##### Document section #####
Every software engineer has a skillset made up of the different skills they’ve acquired. A skillset is “deep and narrow” if you’ve mastered one to two skills and little else; it’s “broad and shallow” if you can do a little bit of everything without being an expert in any field.

Most of us are somewhere in the middle with a few strong skills, a few average ones, and a lot of gaps. In this article, I’d like to discuss the broad-deep spectrum and to argue that getting closer to the broad end would benefit most programmers.

Software Engineer Skills: Graphic representation of a skillset

Breadth and depth are, of course, relative. For example, you could be an expert in web development, or just in client-side web development, or just in JavaScript. All of these are “deep and narrow” skills in some sense, but the last is much narrower than the first.

Also, “deep and broad” and “shallow and narrow” skillsets are both possible: The first means everyone wants to hire you, and the second means you’ve yet to learn anything meaningful at all. Since they’re not very common, they’re also not worth discussing in detail.

Types of Software Engineer Skills and Skillsets

Deep and Narrow

Having a deep skillset means you’re an expert in at least one field.

Take SQL: Let’s say you know everything about relational database theory; the pros and cons of MySQL, PostgreSQL, Oracle, and SQLite; how to optimize queries; when and how to denormalize a database, etc. Clients looking for this specific skill will want to hire you ASAP, and with good reason. You’ll hit the ground running and deliver value like few others could.

However, if the project expands or changes significantly, you’ll be replaced or supplemented by programmers with the skills you lack. Even without major changes, would you be able to suggest architectural changes? The client could be better off with a NoSQL database or no database at all, but your narrow expertise might bias you against these unfamiliar options.

Broad and Shallow

On the other hand, if you’re a generalist who’s not a domain expert, you’ll need some time to ramp up on new projects before hitting peak productivity.

To give an example, maybe you need to do a Python project and you’ve never used that language before. Still, you’ve probably heard a few things about it (dynamic, interpreted, multi-paradigm) and your experience with other languages will make the transition much easier.

The code you initially write might not be Pythonic (with tuples, comprehensions, or generators) but you’ll know where to start. You will make steady progress and your well-factored modules will be easy to improve later. Your broad perspective on technology will give you ideas others might miss.

When the project changes, you’ll be an asset to your team rather than a liability.
##### Source excerpt #####
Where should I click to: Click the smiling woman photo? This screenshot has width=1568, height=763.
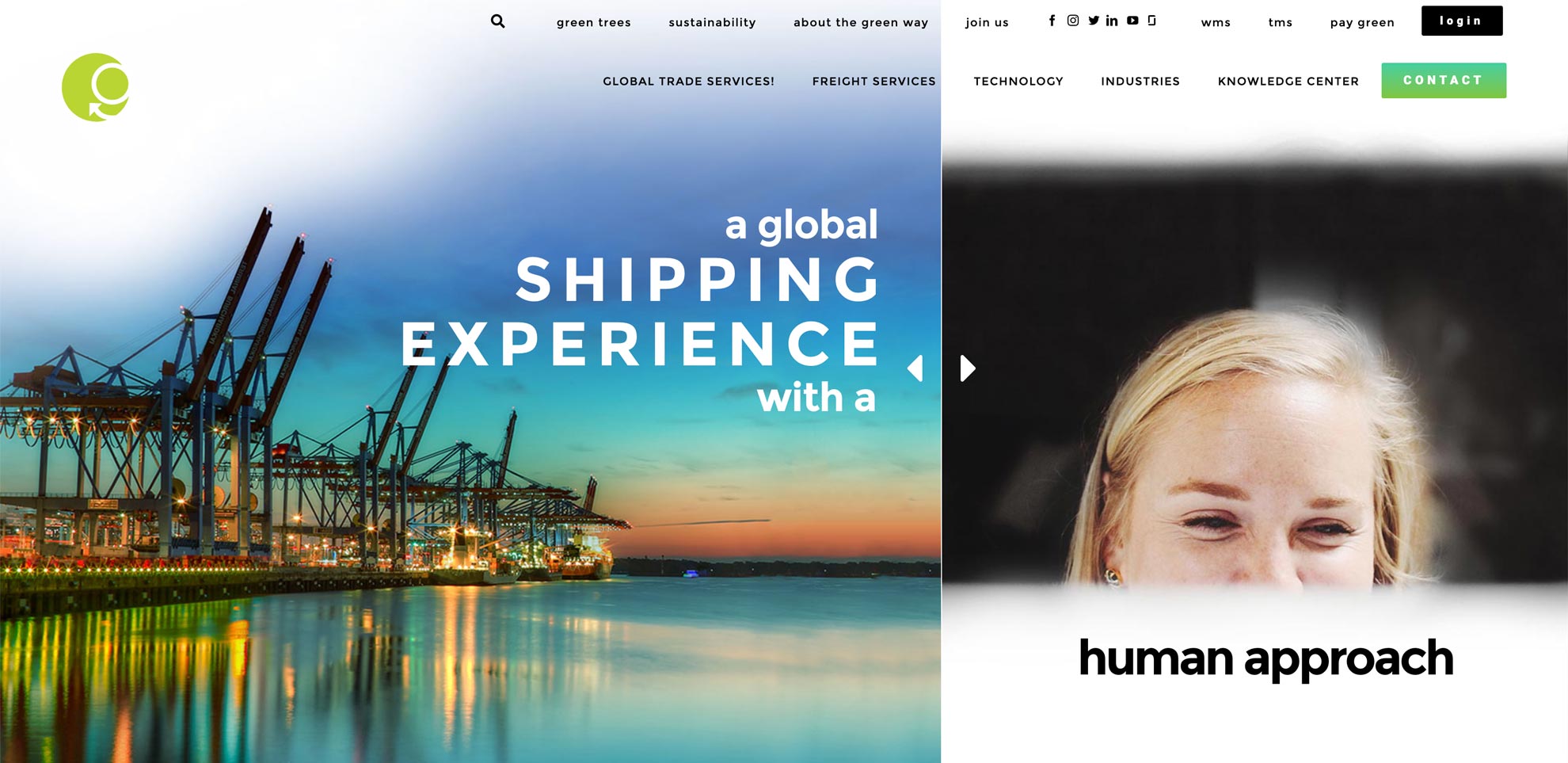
#####
■ **Work instructions**
(1) From the article on software engineer skillsets, set down the stretch from "Software Engineer Skills: Graphic" through "least one field." word for word.
(2) According to the article on software engineer skillsets, what does having a "shallow and narrow" skillset mean?

■ **Task-by-task results**
(1)
Software Engineer Skills: Graphic representation of a skillset

Breadth and depth are, of course, relative. For example, you could be an expert in web development, or just in client-side web development, or just in JavaScript. All of these are “deep and narrow” skills in some sense, but the last is much narrower than the first.

Also, “deep and broad” and “shallow and narrow” skillsets are both possible: The first means everyone wants to hire you, and the second means you’ve yet to learn anything meaningful at all. Since they’re not very common, they’re also not worth discussing in detail.

Types of Software Engineer Skills and Skillsets

Deep and Narrow

Having a deep skillset means you’re an expert in at least one field.

(2) It means you've yet to learn anything meaningful at all.